Composer 2.5 pour l'assistance à la programmation. En éditeur, rapide, périmètre réduit. C'est une meilleure autocomplétion, pas un collègue, et le traiter comme un collègue, c'est comment vous finissez avec 400 lignes que vous n'aviez pas demandées.

Grok pour les perspectives alternatives. Délibérément pas sur le chemin critique. J'y vais quand je soupçonne que je me suis parlé moi-même dans un coin.

Qwen ou Kimi quand je veux un autre avis au lieu d'une autre confirmation. Rarement. Exprès.

Ce qui compte n'est pas la liste. C'est que ces outils ne sont presque jamais ouverts en même temps. Une séquence, pas un cockpit : réflexion, puis mise en œuvre, puis révision, un modèle qui tient le crayon à chaque étape. Le graphique plafonne à trois parce que trois, c'est combien d'étapes sont vraiment actives les bons jours. J'en ai comparé deux dans Claude Code contre Cursor.

Les meilleures invites battent plus d'onglets

Un problème bien spécifié donné à un bon modèle bat un problème vague donné à six, et ce n'est pas près. Plus de modèles semble mieux parce qu'ouvrir un onglet est instantané et écrire un cahier des charges, c'est du travail. La peur de manquer du AI est la conviction que le prochain modèle fera la réflexion que vous avez évitée. Il ne le fera pas. Il sera plus éloquent sur le mauvais problème.

La discipline est sans glamour et elle s'accumule. Les gens que je connais qui livrent le meilleur travail avec ces outils ne fonctionnent pas avec le plus de modèles. Ils en utilisent deux ou trois, exprès, avec une division du travail claire et un cahier des charges écrit, et ils s'ennuient du débat sur le modèle de la semaine.

Une seule chose à faire aujourd'hui

Fermez tous les onglets AI sauf un. Prenez la tâche sur laquelle vous êtes réellement et écrivez deux phrases : ce qu'est l'entrée et ce qu'une sortie correcte devrait satisfaire. Donnez ces deux phrases au seul modèle que vous avez laissé ouvert. Si la réponse est bonne, votre goulot n'a jamais été la capacité du modèle. Si elle est mauvaise, vous savez maintenant laquelle des deux phrases était fausse, ce que six modèles n'auraient pas pu vous dire.

FAQ

Combien de modèles IA dois-je utiliser à la fois ?

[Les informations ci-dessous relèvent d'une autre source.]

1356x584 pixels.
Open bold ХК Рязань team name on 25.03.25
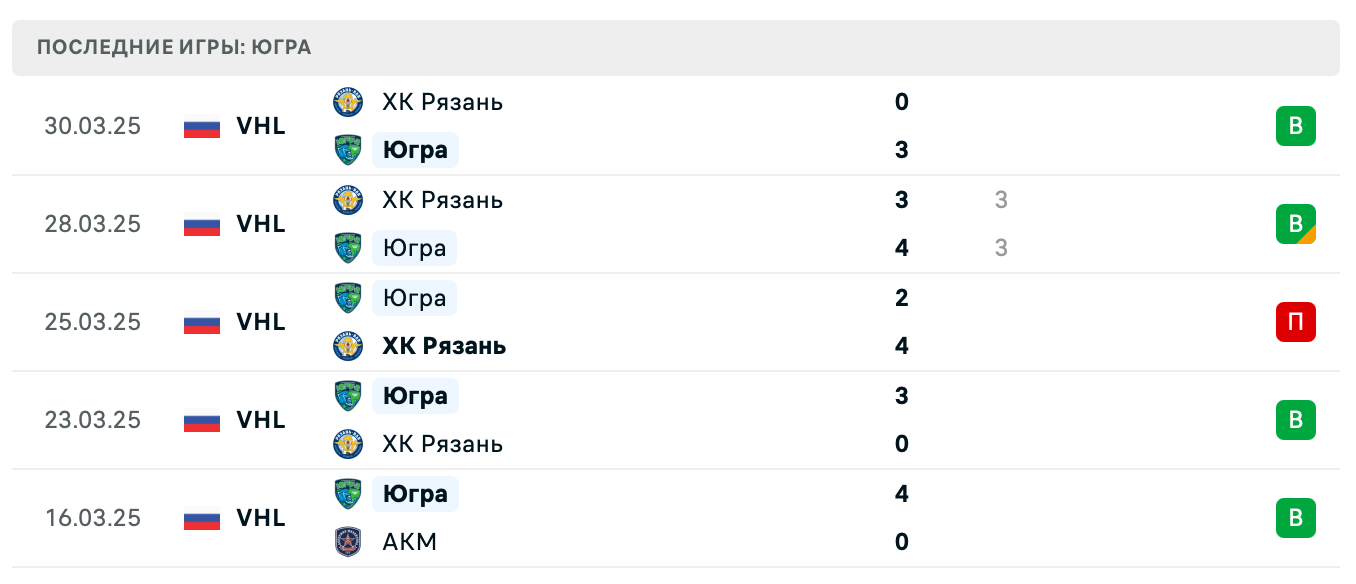point(444,346)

Deux ou trois, faisant des travaux différents : un pour analyser le problème, un pour l'implémenter, et optionnellement un pour relire ou offrir une perspective contraire. Au-delà de trois, le coût de réconcilier les réponses conflictuelles croît plus vite que la valeur de la perspective supplémentaire, parce que vous êtes le seul participant qui sait ce que tous ont dit.

Est-ce mauvais d'utiliser plusieurs modèles IA pour la même tâche ?

Exécuter deux modèles sur la tâche identique est généralement du gaspillage. Cela n'achète pas de redondance, cela achète un départage que seul vous pouvez résoudre. Plusieurs modèles aident quand ils ont des rôles différents, comme la planification par rapport à l'implémentation, et nuisent quand ils se dupliquent l'un l'autre.

Quel est le vrai coût du passage d'un modèle IA à un autre ?

Le coût évident est de rétablir le contexte et de relire les mêmes fichiers. Le plus grand est la réconciliation : avec six modèles vous avez quinze désaccords par paire à arbitrer, et rien dans votre pile ne le fait pour vous. Vous devenez la couche d'intégration.

Les modèles spécialisés comme Codex, Grok, Qwen ou Kimi aident-ils vraiment ?

Oui, quand ils sont structurellement différents plutôt que simplement différemment marqués, et quand ils ont une tâche définie. Le test est si le modèle est en désaccord avec les vôtres d'une façon dont vous pouvez apprendre. S'il est d'accord la plupart du temps, vous payez pour une confirmation, pas pour une perspicacité.

En relation : mon flux de travail Claude Code pour la discipline du modèle unique que ceci argue, et embaucher un développeur Claude Code si vous préféreriez que ce soit le problème de quelqu'un d'autre.